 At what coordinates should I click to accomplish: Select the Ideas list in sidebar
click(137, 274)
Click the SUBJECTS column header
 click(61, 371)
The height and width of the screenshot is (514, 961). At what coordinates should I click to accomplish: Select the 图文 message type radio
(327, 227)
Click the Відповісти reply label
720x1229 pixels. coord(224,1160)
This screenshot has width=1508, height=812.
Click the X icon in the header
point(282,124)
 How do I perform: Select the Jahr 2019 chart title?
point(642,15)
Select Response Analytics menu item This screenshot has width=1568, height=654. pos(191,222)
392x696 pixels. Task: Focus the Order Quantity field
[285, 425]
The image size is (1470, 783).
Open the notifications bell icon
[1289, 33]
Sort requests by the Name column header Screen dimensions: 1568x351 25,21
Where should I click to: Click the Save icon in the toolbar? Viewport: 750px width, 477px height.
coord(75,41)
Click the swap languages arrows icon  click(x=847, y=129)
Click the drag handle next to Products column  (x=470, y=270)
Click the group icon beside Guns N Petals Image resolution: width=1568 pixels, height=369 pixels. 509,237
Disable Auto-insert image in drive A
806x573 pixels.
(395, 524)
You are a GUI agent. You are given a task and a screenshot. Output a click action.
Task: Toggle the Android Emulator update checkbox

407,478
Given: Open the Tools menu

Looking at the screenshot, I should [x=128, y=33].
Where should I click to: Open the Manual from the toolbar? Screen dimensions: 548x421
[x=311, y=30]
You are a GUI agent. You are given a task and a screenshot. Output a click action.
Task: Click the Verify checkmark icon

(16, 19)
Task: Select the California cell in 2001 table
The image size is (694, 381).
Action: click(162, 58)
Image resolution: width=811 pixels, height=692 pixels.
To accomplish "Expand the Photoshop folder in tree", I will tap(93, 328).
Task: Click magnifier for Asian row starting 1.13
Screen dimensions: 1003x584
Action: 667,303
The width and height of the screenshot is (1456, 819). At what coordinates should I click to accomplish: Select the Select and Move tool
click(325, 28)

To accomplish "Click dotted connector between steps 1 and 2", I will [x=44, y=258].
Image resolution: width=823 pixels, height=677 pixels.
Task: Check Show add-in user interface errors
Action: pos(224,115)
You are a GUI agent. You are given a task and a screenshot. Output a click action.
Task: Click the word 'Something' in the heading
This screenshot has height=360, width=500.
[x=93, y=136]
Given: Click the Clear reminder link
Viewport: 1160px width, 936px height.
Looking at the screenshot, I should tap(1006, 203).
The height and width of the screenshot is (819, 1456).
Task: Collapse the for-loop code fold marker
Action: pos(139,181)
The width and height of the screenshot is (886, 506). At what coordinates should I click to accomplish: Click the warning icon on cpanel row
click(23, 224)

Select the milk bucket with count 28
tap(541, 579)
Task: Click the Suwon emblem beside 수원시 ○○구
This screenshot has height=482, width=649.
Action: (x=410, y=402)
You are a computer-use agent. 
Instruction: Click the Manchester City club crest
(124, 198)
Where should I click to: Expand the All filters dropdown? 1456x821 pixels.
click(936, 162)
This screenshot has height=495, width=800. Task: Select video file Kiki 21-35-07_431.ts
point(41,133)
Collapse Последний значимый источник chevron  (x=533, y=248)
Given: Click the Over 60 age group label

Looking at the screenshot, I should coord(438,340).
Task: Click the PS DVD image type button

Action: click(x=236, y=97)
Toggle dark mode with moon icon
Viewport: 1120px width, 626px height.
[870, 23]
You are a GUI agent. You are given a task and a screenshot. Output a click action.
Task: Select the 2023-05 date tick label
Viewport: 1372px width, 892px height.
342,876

☆ ☆ ☆ ☆

* [Requirements]: Identify each line of the listing above that contains the string "Select", and copy those lines in full.

* [Solution to this exercise]:
 At what coordinates should I click to accomplish: Select the Ideas list in sidebar
The height and width of the screenshot is (514, 961). At what coordinates should I click to accomplish: Select the 图文 message type radio
 How do I perform: Select the Jahr 2019 chart title?
Select Response Analytics menu item This screenshot has width=1568, height=654. pos(191,222)
Task: Select the California cell in 2001 table
The width and height of the screenshot is (1456, 819). At what coordinates should I click to accomplish: Select the Select and Move tool
Select the milk bucket with count 28
This screenshot has height=495, width=800. Task: Select video file Kiki 21-35-07_431.ts
Task: Select the 2023-05 date tick label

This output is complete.